Sentença

Apuração do CNJ pode levar à demissão de juíza que proferiu sentença racista

“Ela não foi mais e nem menos racista que o Estado brasileiro”, avalia jurista da ABJD

Brasil de Fato | São Paulo (SP) |

Ouça o áudio:

Punição por sentença racista pode variar de uma advertência até a demissão da juíza, segundo a Lei Orgânica da Magistratura - Foto: TJ-PR/Arquivo Pessoal

A sentença assinada pela juíza Inês Marchaleck Zarpelon, da 1º Vara Criminal de Curitiba, na qual ela afirma que um dos réus integra um grupo criminoso “em razão de sua raça”, pode gerar a demissão da magistrada, como explica a jurista Vera Lúcia Santana Araújo, integrante da Executiva Nacional e da Secretaria de Diversidade da Associação Brasileira de Juristas pela Democracia (ABJD).

“A Lei Orgânica da Magistratura prevê desde advertência até a demissão. Naturalmente, isso terá que ser visto objetivamente nos autos, saber se ela tem algum antecedente no âmbito da corregedoria de seu estado", explica Araújo.

"Todo o respeito ao contraditório e o direito à defesa, que o judiciário do Paraná ganhou destaque internacional por não observar, no âmbito da Lava Jato, a gente espera que a magistrada encontre”, completa.

Saiba mais: Juíza diz em sentença que homem negro é criminoso "em razão da sua raça"

O Conselho Nacional de Justiça (CNJ) vai apurar a conduta de Zarpelon. O ministro Humberto Martins, corregedor nacional de justiça, acionou o órgão para que investigue se a magistrada feriu a Lei Orgânica da Magistratura (Loman).

Para a integrante da ABJD, Zarpelon reproduziu em sua sentença um comportamento comum na sociedade brasileira. “Aquela juíza expressou o racismo que orienta e preside o conjunto das relações sociais econômicas e políticas no Brasil. Ela não foi mais e nem menos racista que o Estado brasileiro. A Justiça nacional é profundamente racista. Isso se manifesta no cotidiano, basta olharmos o censo penitenciário dos estados.”

A Defensoria Pública do Paraná manifestou “estarrecimento” com o texto da sentença de Zarpelon, que condenou Natan Vieira da Paz, um homem negro de 48 anos, a 14 anos e dois meses de reclusão.

Ela não foi mais e nem menos racista que o Estado brasileiro.

“Não se pode tolerar, de nenhuma forma e de quem quer que seja, que a raça ou a cor da pele de uma pessoa seja motivo de valoração negativa ou influencie presunções sobre sua conduta e sua personalidade, tampouco que fundamente juízo condenatório ou maior repressão penal”, explicou, em nota, a Defensoria.

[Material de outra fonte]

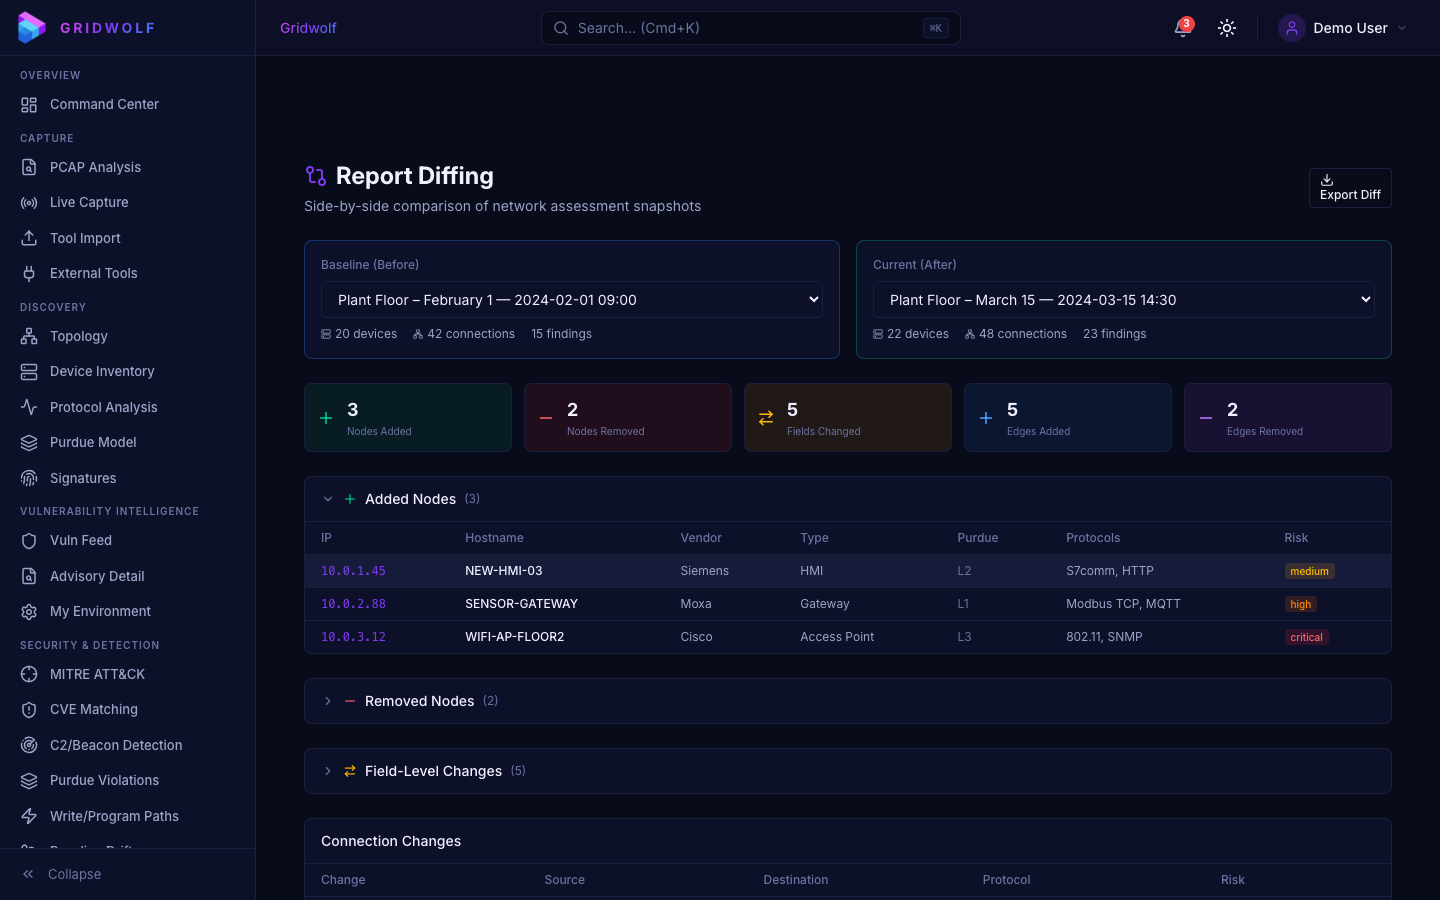The height and width of the screenshot is (900, 1440).
Task: Click the Gridwolf breadcrumb link
Action: point(308,28)
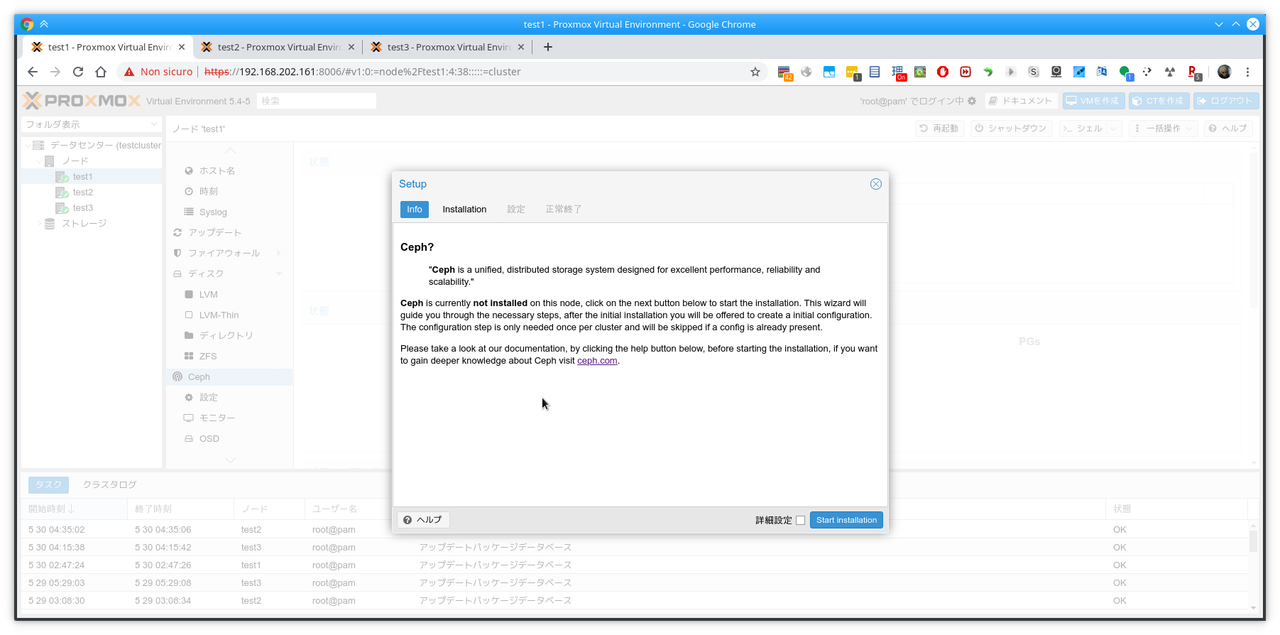This screenshot has height=635, width=1280.
Task: Focus the 検索 search field
Action: pyautogui.click(x=316, y=101)
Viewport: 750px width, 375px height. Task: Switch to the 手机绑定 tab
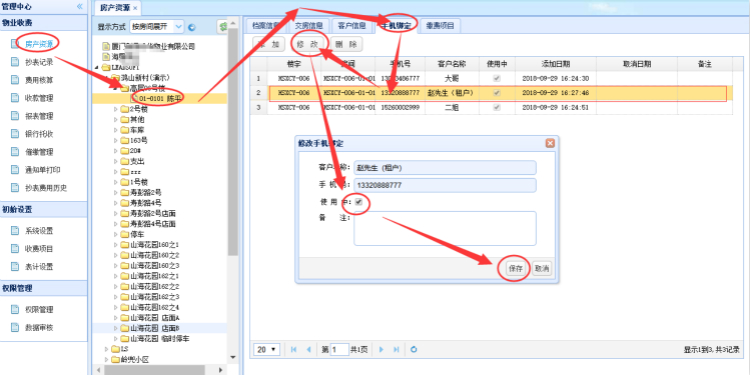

Em nota, a juíza se pediu “sinceras desculpas” e justificou o texto. “A frase que tem causado dubiedade quanto à existência de discriminação foi retirada de uma sentença proferida em processo de organização criminosa composta por pelo menos 09 (nove) pessoas que atuavam em praças públicas na cidade de Curitiba, praticando assaltos e furtos. Depois de investigação policial, parte da organização foi identificada e, após a instrução, todos foram condenados, independentemente de cor, em razão da prova existente nos autos”, finalizou a magistrada.